Multi-Modal Orientation Behavior

The Cog Shop
MIT Artificial Intelligence Laboratory
545 Technology Square, #920
Cambridge, MA 02139

write to the Cog Documentation Project: cdp@ai.mit.edu

The Problem

To Integrate multi-modal sensory information (visual, auditory, tactile, etc.), and use this information to orient the robot to the source of sensory stimuli.

The ability to orient toward visual, auditory, or tactile stimuli is an important skill for systems intended to interact with and explore their environment. In the brain of mammalian vertebrates, the Superior Colliculus is specialized for integrating multi-modal sensory information, and for using this information to orient the animal to the source sensory stimuli, such as noisy, moving objects. Within the Superior Colliculus, this ability appears to be implemented using layers of registered, multi-modal, topographic maps. Inspired by the structure, function, and plasticity of the Superior Colliculus, we are in the process of implementing multi-modal orientation behaviors on our humanoid robot using registered topographic maps.

Our Approach

In the Superior Colliculus of the cat, there are visuotopic maps representing motion in visual space, somatotopic maps yielding a body representation of tactile inputs, and spatiotopic maps of auditory space encoding inter-aural time differences (ITD) and inter-aural intensity differences (IID). Hence, a sensory stimulus originating from a given direction will elicit activity in the corresponding region of the appropriate sensory map. There are also motor movement maps consisting of pre-motor neurons whose movement fields are topologically organized. These maps exist for the eyes, head, neck, body, ears. Stimulating a specific region in the map elicits a corresponding motor movement.
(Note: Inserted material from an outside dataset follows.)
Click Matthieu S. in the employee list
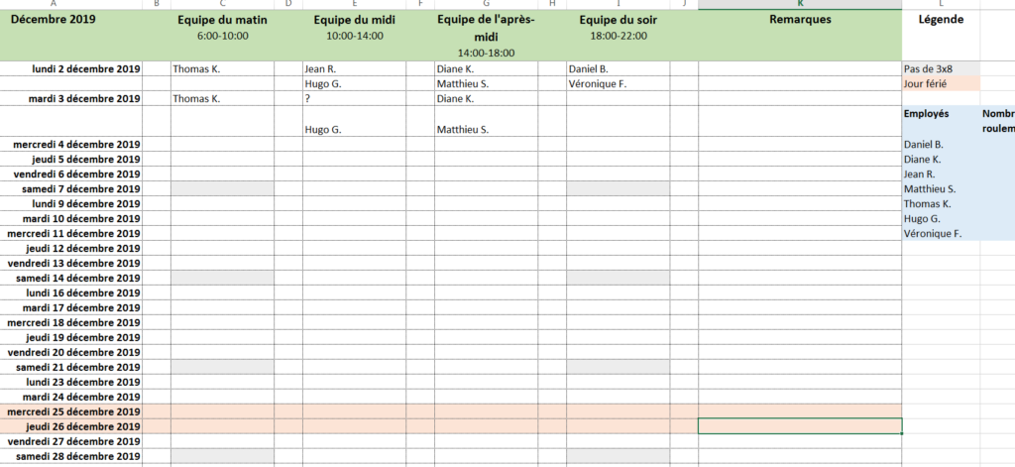The image size is (1015, 467). [942, 189]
These multi-modal maps overlap and are aligned with each other so that they share a common multisensory spatial coordinate system. The maps are said to be registered with one another when this is the case. By arranging multi-modal information into a common representational framework (within each map) and registering the maps with respect to eachother allows the information within each map to interact and influence the other maps.

There are a couple of advantages to this organizational strategy. First, it is an economical way of specifying the location of peripheral stimuli, and for organizing and activating the motor program required to orient towards the stimuli; thereby allowing any sensory modality to orient the other sensory organs to source of stimulation. Second, it supports enhancement of simultaneous sensory cues. Stimuli that occur in the same place at the same time are likely to be interrelated by common causality. For instance, a bird rustling in the bushes will provide both visual motion and auditory cues. During enhancement, certain combinations of meaningful stimulus become more salient because their neuronal responses are spatio-temporally related. Once the multi-modal maps are aligned, neuronal enhancement (or depression) is a function of the temporal and spatial relationships of neural activity among the maps.
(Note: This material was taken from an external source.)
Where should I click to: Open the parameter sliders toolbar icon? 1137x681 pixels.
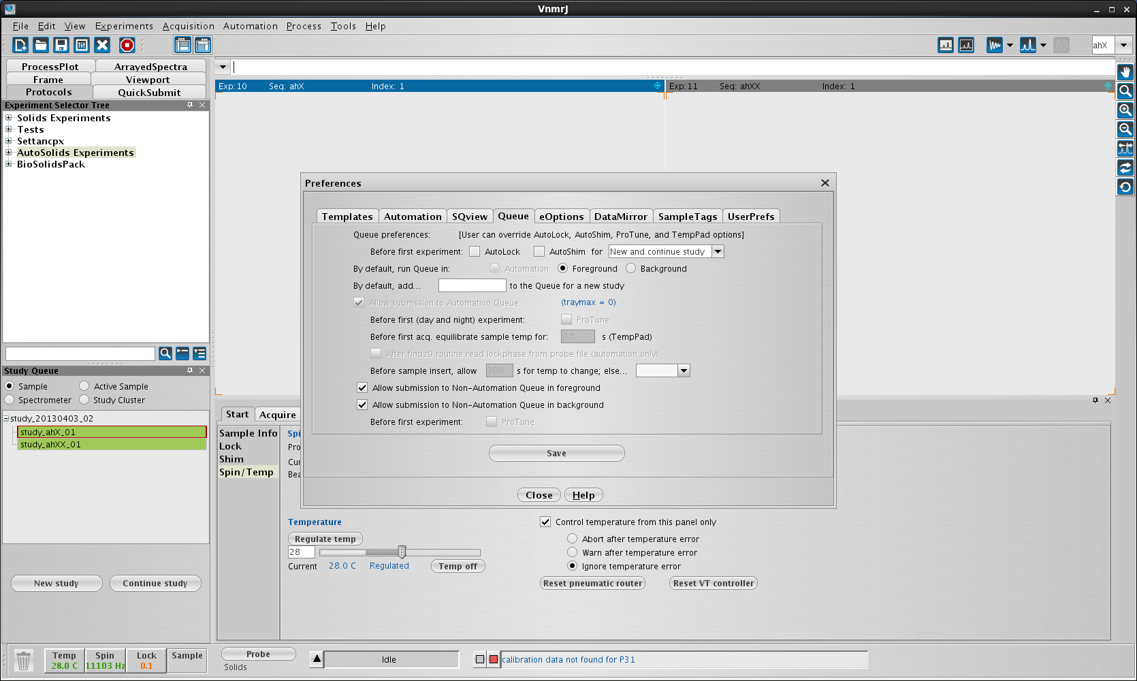82,45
In our framework, a map is a two dimensional array of elements where each element corresponds to a site in the map. The maps are arranged into interconnected layers, where a given map can be interfaced to more than one map. Each connection is uni-directional, so recurrent connections between maps require both a feedforward connection and a feedback connection. The activity level of sites on one map is passed to another map thorough these connections, hence the input to a given map is a function of the spatio-temporal activity of the maps feeding into it and the connectivity between these maps. Currently, all connections have equal weights, although this could change in the future. The output of a given map is its spatio-temporal activity pattern. What this pattern of activity represents depends upon the map: if it is a visuotopic map, it could represent motion coming from a particular direction in the visual field; if it is an oculomotor map, it could encode a motor command to move the eyes, and so forth.
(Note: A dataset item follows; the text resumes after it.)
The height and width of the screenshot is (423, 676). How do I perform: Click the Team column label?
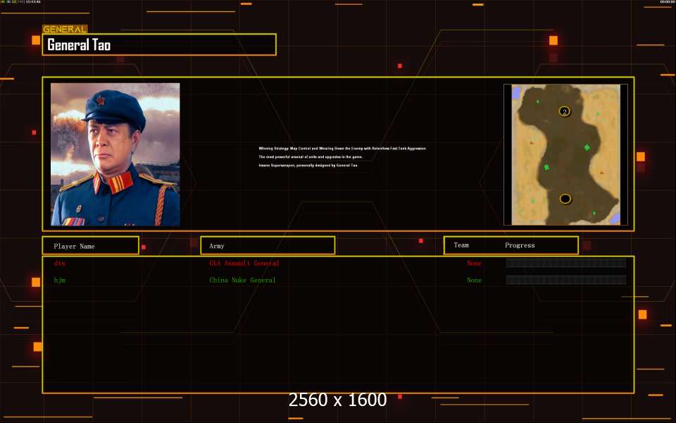pos(461,245)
The smallest map ensemble capable of producing an observable behavior consists of a sensory input map, a motor output map, and an established set of connections between them. The input map could have a fairly rigid structure consisting simply of time-differenced intensity images. Because visual information already contains a spatial component, this simple map is topographic without any additional tuning. The motor map could be established such that a given site on the map corresponds to a particular motor displacement from the current position. If the motor displacement commands vary linearly with motor space, for instance, this map is also topographically organized. Assuming the cameras are motionless, a moving object occupies a localized region in the visual field, and correspondingly causes a localized intensity difference (an active region) in the time-differenced image map. If there exists connections from this region of the time-difference map to the appropriate region of the oculomotor map, then a motion stimulus in the visual field excites the corresponding region of the visual motion map, which in turn excites the connected region of the oculomotor map, which evokes the necessary camera motion to foveate the stimuli.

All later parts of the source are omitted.